In recent years, there has been a flood of scholarship on the British Empire, much of it concentrating on British imperialism in India. Within the scholarship there is a debate over the question of how the British maintained their dominance over India, especially from the Victorian period until the Second World War. While some scholars, like Nicholas Dirks in The Scandal of Empire (2006), emphasize the oppressive, corrupt, and violent nature of British imperialism, others argue that a more useful way to understand British hegemony is to explore the multifaceted nature of power between colonizer and colonized by highlighting the fluidity in social relations and the multiplicity of imperial identities. In The Cult of Imperial Honor in British India, Steven Patterson contributes to this debate by looking closely at how the British in India, especially after 1857, imagined their role as rulers and how this shaped their actions during the period of the British Raj in India. At the heart of his argument is a gendered analysis of the importance of notions of masculinity and male codes of honor to sustaining British rule.
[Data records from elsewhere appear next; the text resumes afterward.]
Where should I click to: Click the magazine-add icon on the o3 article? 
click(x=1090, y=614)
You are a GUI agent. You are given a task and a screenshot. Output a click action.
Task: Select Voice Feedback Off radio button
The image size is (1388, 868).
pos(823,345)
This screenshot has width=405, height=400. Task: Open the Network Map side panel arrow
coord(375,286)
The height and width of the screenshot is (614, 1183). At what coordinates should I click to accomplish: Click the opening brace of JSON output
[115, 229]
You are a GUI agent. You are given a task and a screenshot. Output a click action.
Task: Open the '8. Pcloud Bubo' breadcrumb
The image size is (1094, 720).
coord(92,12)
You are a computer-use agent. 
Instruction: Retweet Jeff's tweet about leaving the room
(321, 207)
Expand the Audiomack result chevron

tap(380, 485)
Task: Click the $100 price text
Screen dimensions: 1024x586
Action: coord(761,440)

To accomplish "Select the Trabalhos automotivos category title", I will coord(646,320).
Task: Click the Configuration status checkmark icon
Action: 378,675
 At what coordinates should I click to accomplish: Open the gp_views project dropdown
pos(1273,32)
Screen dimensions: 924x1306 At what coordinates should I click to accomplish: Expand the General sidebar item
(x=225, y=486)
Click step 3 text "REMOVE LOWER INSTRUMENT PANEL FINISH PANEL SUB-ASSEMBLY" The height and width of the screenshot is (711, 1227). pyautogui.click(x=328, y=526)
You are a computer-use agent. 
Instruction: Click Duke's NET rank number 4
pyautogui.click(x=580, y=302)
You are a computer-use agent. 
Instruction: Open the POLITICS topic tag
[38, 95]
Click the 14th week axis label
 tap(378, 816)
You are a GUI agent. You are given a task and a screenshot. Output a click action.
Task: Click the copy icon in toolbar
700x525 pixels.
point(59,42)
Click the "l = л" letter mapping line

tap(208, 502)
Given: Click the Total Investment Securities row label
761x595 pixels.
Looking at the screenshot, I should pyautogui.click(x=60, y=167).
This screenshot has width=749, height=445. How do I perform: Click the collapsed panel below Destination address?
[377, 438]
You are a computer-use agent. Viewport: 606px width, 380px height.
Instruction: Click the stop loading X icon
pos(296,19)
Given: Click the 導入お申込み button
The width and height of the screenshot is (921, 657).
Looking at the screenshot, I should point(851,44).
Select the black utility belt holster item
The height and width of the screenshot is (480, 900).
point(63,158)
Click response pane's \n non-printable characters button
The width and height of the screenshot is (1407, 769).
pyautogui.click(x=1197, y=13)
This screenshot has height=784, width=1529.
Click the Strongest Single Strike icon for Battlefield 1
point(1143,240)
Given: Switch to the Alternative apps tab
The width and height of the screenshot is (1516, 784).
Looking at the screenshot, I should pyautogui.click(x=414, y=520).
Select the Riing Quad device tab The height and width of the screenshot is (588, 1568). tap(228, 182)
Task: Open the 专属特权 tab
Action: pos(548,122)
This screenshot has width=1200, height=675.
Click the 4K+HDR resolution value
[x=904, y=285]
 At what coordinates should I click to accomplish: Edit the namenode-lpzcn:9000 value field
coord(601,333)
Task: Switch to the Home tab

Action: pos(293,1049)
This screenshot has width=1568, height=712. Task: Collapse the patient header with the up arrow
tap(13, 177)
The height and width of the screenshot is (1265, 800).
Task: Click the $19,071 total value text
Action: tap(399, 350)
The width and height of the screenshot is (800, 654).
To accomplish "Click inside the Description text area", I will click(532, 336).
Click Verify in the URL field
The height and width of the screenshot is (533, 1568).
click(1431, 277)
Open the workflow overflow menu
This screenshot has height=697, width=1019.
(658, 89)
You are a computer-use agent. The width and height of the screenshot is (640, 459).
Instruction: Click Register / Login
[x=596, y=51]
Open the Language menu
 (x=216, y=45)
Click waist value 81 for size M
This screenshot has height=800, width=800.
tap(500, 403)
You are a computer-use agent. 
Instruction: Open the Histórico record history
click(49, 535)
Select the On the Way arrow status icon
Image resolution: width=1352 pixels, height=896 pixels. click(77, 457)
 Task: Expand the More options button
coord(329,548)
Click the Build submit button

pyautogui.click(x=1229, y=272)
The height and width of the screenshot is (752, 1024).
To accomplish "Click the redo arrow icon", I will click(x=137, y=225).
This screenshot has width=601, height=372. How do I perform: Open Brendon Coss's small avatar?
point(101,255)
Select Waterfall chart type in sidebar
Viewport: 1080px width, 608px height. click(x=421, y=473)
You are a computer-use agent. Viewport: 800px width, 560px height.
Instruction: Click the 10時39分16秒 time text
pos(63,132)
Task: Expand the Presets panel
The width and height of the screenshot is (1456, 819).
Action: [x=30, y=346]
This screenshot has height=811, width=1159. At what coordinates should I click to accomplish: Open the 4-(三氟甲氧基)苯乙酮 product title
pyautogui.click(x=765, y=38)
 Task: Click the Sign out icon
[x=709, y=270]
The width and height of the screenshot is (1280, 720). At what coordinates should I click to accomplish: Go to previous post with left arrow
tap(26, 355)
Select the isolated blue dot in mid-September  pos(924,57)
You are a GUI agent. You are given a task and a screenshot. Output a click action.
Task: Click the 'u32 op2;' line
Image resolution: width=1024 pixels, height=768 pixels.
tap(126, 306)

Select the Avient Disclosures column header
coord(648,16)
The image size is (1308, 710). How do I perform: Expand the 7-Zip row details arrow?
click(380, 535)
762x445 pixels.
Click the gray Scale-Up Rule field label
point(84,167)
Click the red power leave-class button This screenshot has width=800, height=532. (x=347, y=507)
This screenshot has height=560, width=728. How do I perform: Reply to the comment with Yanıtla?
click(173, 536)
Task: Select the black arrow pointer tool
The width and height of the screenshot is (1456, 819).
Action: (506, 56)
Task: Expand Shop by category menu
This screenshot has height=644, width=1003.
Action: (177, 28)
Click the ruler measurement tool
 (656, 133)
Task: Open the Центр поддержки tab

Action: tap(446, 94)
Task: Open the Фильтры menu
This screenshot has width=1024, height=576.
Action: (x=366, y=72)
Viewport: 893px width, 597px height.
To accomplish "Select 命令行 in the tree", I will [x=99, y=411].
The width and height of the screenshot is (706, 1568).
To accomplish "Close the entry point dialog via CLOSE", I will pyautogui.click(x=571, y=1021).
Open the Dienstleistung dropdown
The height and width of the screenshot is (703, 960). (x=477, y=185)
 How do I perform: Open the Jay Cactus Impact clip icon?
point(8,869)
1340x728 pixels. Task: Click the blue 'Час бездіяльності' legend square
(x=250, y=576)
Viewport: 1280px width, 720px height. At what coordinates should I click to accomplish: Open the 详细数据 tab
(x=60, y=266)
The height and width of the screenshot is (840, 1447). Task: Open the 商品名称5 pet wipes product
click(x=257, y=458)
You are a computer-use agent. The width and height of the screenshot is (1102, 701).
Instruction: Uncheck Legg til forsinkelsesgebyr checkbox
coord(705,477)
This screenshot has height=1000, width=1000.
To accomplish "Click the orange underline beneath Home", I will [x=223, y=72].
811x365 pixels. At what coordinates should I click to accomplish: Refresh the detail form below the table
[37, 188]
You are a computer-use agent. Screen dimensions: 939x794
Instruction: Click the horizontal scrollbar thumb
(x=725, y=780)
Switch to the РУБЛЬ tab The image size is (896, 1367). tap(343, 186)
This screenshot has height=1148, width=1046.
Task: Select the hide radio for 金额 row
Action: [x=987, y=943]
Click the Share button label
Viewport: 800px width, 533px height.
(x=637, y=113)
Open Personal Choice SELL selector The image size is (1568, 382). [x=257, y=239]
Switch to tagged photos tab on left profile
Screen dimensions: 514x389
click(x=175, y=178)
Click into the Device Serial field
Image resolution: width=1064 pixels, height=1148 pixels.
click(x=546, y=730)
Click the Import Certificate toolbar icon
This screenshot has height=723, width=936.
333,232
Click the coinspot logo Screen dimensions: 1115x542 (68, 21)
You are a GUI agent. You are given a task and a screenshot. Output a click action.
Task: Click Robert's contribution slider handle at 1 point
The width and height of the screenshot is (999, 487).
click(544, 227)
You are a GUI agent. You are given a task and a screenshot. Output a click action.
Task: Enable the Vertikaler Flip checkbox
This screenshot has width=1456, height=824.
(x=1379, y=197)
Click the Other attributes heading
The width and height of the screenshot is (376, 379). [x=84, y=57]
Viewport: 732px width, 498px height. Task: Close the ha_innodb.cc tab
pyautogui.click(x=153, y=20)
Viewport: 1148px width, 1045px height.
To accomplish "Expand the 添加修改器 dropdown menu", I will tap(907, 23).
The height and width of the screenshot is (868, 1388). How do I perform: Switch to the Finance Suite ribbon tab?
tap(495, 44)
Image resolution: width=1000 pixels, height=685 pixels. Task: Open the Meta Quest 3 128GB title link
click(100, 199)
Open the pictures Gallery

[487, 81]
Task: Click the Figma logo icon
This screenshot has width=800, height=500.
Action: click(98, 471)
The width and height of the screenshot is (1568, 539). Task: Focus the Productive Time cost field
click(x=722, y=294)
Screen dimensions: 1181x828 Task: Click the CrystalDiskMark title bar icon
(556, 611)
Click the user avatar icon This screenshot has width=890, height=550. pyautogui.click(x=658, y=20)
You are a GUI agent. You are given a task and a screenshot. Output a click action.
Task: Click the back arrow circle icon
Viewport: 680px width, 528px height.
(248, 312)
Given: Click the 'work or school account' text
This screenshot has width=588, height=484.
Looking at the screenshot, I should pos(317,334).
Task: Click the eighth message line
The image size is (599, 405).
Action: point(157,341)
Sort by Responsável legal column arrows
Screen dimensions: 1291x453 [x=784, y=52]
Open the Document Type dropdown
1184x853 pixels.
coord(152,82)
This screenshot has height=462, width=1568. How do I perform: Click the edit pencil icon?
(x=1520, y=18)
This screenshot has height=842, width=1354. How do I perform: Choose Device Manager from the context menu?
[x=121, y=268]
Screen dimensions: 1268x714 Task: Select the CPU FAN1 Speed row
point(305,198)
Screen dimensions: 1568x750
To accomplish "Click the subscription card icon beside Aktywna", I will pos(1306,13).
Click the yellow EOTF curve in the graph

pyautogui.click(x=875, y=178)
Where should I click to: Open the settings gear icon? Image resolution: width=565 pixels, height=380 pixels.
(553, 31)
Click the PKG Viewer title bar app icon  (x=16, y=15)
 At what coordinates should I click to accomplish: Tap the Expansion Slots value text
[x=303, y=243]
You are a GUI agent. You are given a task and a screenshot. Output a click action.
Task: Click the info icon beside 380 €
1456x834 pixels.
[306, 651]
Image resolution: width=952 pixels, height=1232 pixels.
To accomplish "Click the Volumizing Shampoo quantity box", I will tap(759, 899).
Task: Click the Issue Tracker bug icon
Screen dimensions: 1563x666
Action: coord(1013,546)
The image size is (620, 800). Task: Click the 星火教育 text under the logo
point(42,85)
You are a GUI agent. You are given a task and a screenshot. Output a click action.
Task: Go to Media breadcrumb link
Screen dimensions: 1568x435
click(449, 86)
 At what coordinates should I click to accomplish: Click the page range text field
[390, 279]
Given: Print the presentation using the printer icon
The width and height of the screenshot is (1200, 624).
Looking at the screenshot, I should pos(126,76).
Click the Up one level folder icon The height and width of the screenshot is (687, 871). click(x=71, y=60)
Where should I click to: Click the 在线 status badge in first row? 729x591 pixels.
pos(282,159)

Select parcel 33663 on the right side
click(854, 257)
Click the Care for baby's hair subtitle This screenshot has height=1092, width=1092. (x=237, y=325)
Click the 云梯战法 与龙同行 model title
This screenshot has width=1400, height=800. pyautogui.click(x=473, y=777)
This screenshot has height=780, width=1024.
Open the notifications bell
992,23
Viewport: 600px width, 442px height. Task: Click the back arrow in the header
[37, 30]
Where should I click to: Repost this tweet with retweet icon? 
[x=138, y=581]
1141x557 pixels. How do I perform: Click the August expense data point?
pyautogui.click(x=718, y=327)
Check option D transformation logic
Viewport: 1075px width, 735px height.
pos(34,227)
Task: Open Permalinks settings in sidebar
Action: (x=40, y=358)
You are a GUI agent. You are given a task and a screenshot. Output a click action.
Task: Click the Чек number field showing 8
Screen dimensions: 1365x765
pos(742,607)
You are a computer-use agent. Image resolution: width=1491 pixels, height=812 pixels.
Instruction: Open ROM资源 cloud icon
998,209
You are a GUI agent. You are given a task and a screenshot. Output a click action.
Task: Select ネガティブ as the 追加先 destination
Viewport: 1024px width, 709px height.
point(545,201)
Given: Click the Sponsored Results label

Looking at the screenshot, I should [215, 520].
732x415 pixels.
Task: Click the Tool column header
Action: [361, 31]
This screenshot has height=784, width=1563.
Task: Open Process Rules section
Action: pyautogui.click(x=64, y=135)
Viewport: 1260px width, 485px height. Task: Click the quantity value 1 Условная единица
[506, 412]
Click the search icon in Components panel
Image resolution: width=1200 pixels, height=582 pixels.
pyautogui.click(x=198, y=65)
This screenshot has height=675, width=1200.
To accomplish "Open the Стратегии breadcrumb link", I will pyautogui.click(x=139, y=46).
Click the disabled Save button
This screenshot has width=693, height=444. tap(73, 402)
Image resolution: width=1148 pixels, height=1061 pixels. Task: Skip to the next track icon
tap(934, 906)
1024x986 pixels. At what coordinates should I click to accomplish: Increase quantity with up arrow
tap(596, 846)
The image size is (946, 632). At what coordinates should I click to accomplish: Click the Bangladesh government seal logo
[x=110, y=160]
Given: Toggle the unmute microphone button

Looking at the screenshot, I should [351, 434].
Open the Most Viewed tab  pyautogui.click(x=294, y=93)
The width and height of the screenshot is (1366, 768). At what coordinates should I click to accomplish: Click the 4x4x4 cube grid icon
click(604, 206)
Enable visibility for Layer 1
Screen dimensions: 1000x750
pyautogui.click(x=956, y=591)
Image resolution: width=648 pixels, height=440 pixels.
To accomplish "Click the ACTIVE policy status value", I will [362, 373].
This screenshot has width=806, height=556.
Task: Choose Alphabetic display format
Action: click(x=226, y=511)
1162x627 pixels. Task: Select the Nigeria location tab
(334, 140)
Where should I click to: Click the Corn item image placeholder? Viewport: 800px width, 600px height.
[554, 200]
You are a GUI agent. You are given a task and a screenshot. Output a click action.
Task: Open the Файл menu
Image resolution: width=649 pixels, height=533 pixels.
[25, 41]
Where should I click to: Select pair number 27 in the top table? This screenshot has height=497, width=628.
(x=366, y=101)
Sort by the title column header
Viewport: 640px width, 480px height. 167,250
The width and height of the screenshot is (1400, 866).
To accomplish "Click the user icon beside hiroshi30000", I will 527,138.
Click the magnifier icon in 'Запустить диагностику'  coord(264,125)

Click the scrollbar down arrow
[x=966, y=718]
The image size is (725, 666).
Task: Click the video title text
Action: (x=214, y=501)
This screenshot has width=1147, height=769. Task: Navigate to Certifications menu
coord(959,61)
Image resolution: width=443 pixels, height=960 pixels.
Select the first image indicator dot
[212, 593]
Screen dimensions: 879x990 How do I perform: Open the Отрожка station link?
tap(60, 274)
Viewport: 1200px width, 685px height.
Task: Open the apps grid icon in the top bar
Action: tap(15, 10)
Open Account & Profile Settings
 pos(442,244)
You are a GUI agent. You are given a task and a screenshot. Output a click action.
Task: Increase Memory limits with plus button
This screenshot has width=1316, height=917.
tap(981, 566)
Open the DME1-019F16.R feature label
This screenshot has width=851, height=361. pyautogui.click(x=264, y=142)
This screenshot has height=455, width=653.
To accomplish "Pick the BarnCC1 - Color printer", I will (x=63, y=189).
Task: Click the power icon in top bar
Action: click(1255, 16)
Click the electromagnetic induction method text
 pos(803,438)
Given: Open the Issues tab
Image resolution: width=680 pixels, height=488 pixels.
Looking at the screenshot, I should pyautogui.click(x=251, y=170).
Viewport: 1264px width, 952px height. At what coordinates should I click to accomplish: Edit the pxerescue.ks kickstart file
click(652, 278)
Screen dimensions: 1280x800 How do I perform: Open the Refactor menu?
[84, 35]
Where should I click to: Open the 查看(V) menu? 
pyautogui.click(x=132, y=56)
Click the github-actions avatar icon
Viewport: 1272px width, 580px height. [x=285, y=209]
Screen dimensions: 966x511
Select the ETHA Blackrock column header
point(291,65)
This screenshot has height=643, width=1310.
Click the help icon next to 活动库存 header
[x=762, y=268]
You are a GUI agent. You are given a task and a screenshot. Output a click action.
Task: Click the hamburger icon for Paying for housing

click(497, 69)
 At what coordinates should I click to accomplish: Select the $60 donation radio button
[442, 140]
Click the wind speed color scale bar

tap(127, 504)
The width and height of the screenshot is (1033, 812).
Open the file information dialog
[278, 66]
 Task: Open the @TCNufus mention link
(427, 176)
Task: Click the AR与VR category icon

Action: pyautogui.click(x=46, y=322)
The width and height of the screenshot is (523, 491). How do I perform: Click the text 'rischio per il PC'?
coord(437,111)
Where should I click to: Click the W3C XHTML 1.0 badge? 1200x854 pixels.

In 1857, Indian soldiers in the British Indian Army mutinied. The uprising was the culmination of growing Indian resentment over British social and economic policies, and it seriously threatened British rule in India. In 1859, British Crown rule was established in India ending centuries of control by the East India Company. It is within this historical context that Patterson argues that following 1858 there was a shift in the way the British administered and understood their role in India, away from policies that emphasized and encouraged the direct imposition of power to polices shaped by the belief that the British had a duty and responsibility to govern India with honor. According to Patterson, it was this concept of honor that helped to sustain British rule in India in the face of rising Indian nationalism until the Second World War. A belief that their rule was honorable justified imperial conquest and allowed the British to believe in the mission of empire. More importantly according to Patterson it developed a public face of prestige that was continually reinforced by the practice and rhetoric of a moral virtuous rule. As Patterson points out, by the twentieth century the legitimacy of British rule in India was increasingly seen as a corrupt hegemony by Indians, but the belief that their rule was honorable endured for the British until the end of the Raj.

Patterson analyzes an array of sources including novels and conduct guides to demonstrate how the concept of honor was derived from [End Page 401] social practices and cultural expectations. Many of these sources were published specifically for the British in India, and Patterson highlights the didactic intent of the authors whose work portrayed qualities such as courage, integrity, duty, a sense of fair play, and a feeling of selfworth as integral to the honor of British men. It was in the last half of the nineteenth century that honor was inculcated into boys in British public schools, transferring aristocratic values to the growing middle class. The classical education in British schools, especially the example of Rome, helped to legitimize honorable rule and also served as a warning of how to avoid undermining the empire. Competitive civil service exams for the colonial service reinforced these values further. As the author convincingly demonstrates, honor was a malleable concept, but it worked like a code that the British had no difficulty reading. With a few exceptions, Indians were not seen to be honorable because they could not achieve the status of gentlemen. Patterson argues that, because honor was malleable, it could even be used to justify force as in the case of Amritsar, where violence was seen as a duty because it was a response to violence against a white woman.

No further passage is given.